FaceApp Has Users Wondering About More than Their Future Looks
Though it was released more than two years ago, FaceApp received 973,000 downloads in just four days this month as people flocked to social media to participate in the #AgeChallenge. The app’s claim to fame is its signature “Old” filter, which uses artificial intelligence to edit a person’s selfie so that they appear 30 years older.
Its recent resurgence has sparked controversies over the security and privacy concerns associated with similar apps, leading people to wonder how they work and what the risks are for users. We asked Peter Mawhorter, instructor in computer science laboratory at Wellesley, for his take on this viral sensation and his thoughts about how worried users should be about privacy issues.
Q: People might not usually think about photo editing when they think of artificial intelligence, but FaceApp says it uses AI to age people’s faces. How would you define AI in this context?
Peter Mawhorter: My favorite definition of AI is kind of an oxymoron: AI is building an artificial system (usually a computer program) that does something only a human can do. In other words, by definition it’s impossible, but what that really means is that what we consider AI today won’t be considered AI 10 years from now, and many things that we don’t consider AI today were research subjects in AI 10 or 20 years ago.
In this case, the computer is essentially doing photo editing. A good professional photo editor using Photoshop could spend some time (maybe a few hours, I’m not sure) to use their human imagination and artistic talent to produce a photo that’s their guess of what you’ll look like when you’re older. If that were their full-time job, they’d be pretty good at it. But on the face of it, the creative and artistic parts of that job are things we’ve been taught to believe only humans are good at. So we consider this to be AI because it does something we think only humans should be able to do.
Q: How does the technology behind FaceApp’s aging filter actually work?
Mawhorter: There are two parts of this technology. One just recognizes and reproduces patterns. It looks at a few pixels and has a bank of pattern recognizers that recognize those pixels and say “That’s pattern no. 1” or “That’s pattern no. 2.” And then it has a higher level of structures that look at those pattern labels and aggregate them into a larger pattern, and so on. The second part of the tech is a competitive process. The full name of the technique, for those who want to look up more, is a “generative adversarial network,” and the pattern recognition bit is the “network” piece.
Now I don’t know exactly, but I’d bet that the underlying setup of the FaceApp system is this: One network is given the selfie that you just took, along with a picture that’s supposed to be an older version, and is asked to say, true or false, is this older version the correct older version of you? And this part will be trained with millions of real images of the same person when they’re young and old, so it will “know” what a real older image should look like. And then the second part will be given the young image, and asked to produce the old image, and it will be trained in the same way.
But here’s where the “adversarial” part comes in: When the second network produces an image, the first network is asked to judge it, and if the first network can tell that the image is bogus, the first network wins. But if the first network is fooled by the second network’s product and thinks it’s real, then the second network wins. So you make the two networks compete, and by doing that, they both get better.
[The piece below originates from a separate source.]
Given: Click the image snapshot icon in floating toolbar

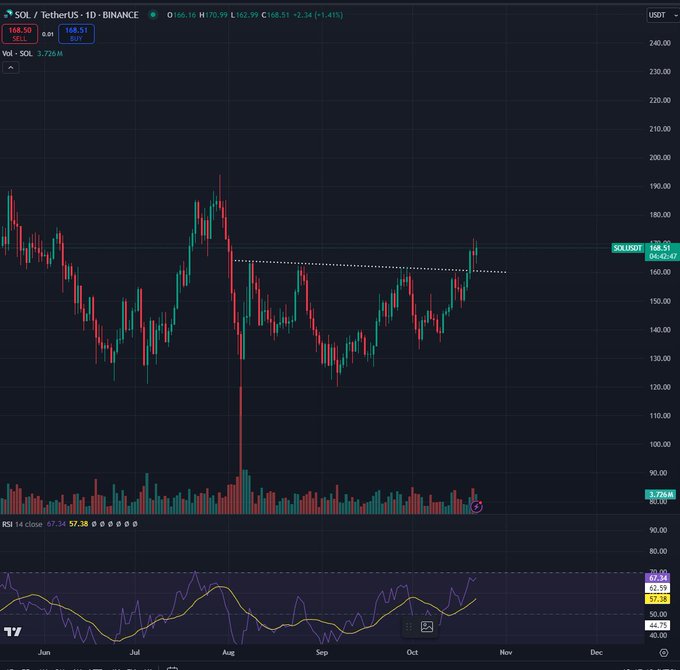Looking at the screenshot, I should click(x=427, y=627).
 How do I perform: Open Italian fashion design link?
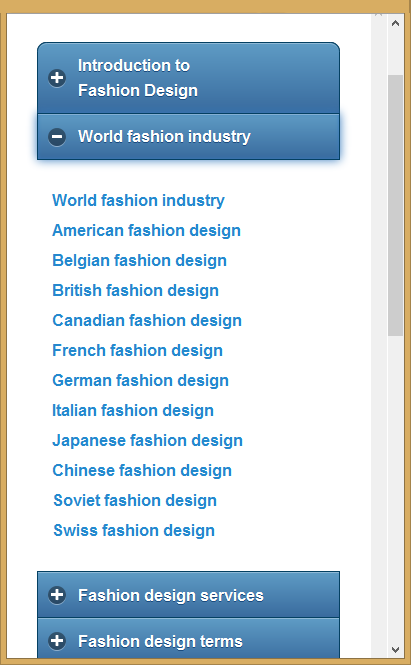click(133, 411)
Q: How accurate is the aging filter?
Mawhorter: The notion of “accuracy” is interesting in this case, because if you waited long enough you could try to see if it got things right. Certainly with the “younger” filter you could already check how accurate it is, and since the older filter seems so much more popular, I’m guessing that it’s ultimately not really that accurate on a personal level. In the end, it’s a complete fabrication. The networks have observed millions (or perhaps billions) of examples, so they do have a visual model of aging, but just like a human artist would, they have to make things up to fit your specific face.
Of course, there’s a more sinister side to this. The same kinds of technology can be used, for example, in what are called “deep fakes” to doctor photos or even video. There’s a program out there now that can take a video of someone, like a politician, speaking, and you can just type in what you want them to say, and it will edit the video. So when we’re talking about accuracy, the real question is: Is it accurate enough to fool enough people? It doesn’t have to be perfect, and I think the answer already is, it’s good enough to fool enough people to do some serious damage. Of course, these are all things that a professional with enough time on their hands could do, but having it be an automatic and near-instantaneous process changes things.
Q: Should people be wary of sending their likeness away to apps like FaceApp?
Q: Why are these kinds of apps so appealing, and does the tech industry actually understand that?
Mawhorter: It’s appealing because it’s “magic.” It seems to alter the rules of reality to give us a glimpse into the future. It’s fun to think about what we might look like decades from now, and even more fun to do that in a social context. Does FaceApp understand that? I’m betting it didn’t before it launched the app, but it sort of does now. And the tech industry more broadly? No, not really.
The tech startup industry works very much on a gambling model. Investors give huge amounts of money to thousands of startups that each promise their own market revolutions, and 99 percent of them fail, but 1 percent of them return more than 100 times the profit, so the investors can profit. The collateral damage of all of this economic gambling, and the idea that the bubble might at some point pop, isn’t usually considered.